§ **EXERCISE MATERIALS**:
# # # # #
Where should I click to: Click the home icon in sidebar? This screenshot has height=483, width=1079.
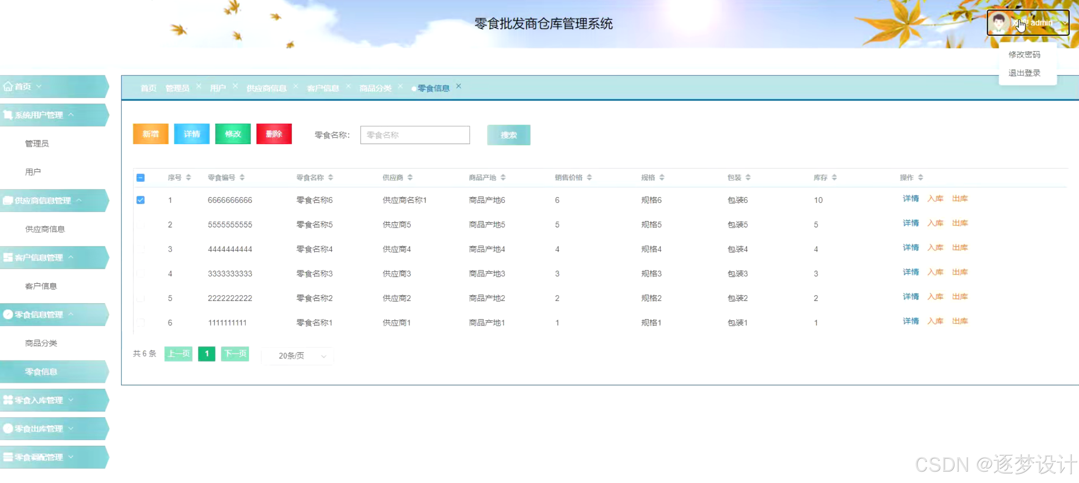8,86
# # # # #
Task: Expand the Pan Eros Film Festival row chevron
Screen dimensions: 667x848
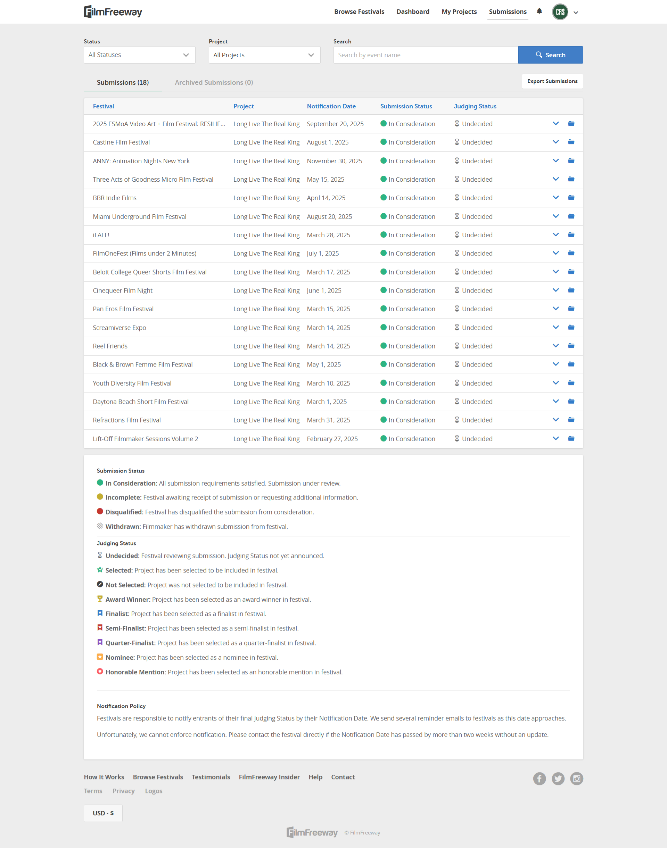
# # # # #
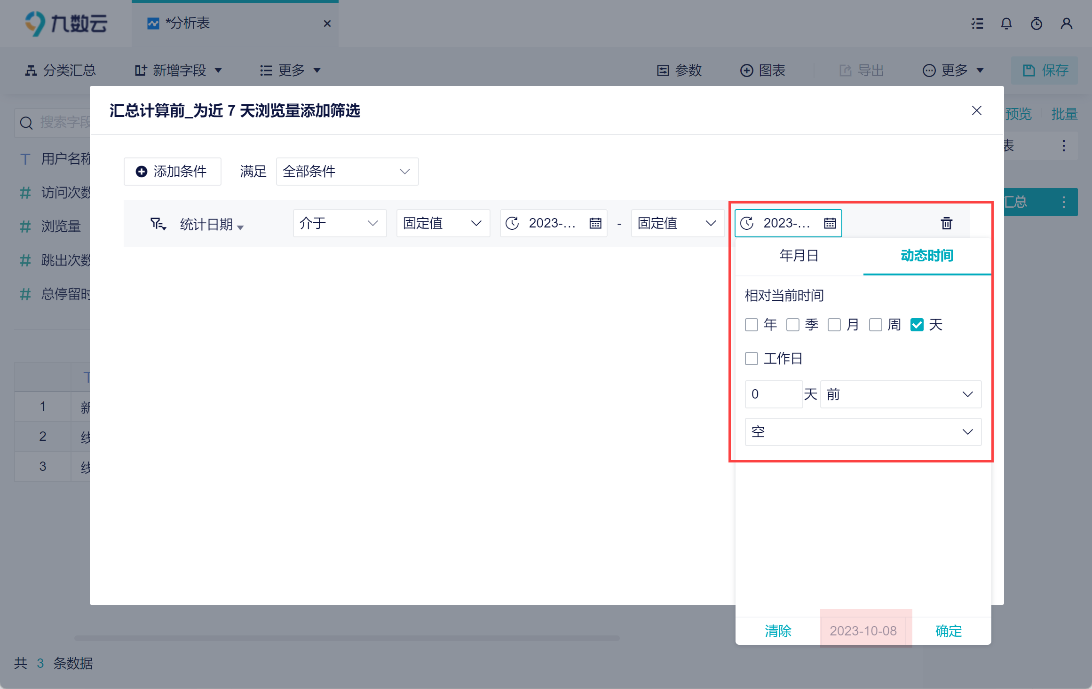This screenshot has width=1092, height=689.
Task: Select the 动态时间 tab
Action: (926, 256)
# # # # #
§ **WORK TO COMPLETE**:
The required output is every line above from the one with "Task: Expand the" down to the one with "Screen dimensions: 667x848", restated word for word, ends included.

§ **EXPECTED ANSWER**:
Task: Expand the Pan Eros Film Festival row chevron
Screen dimensions: 667x848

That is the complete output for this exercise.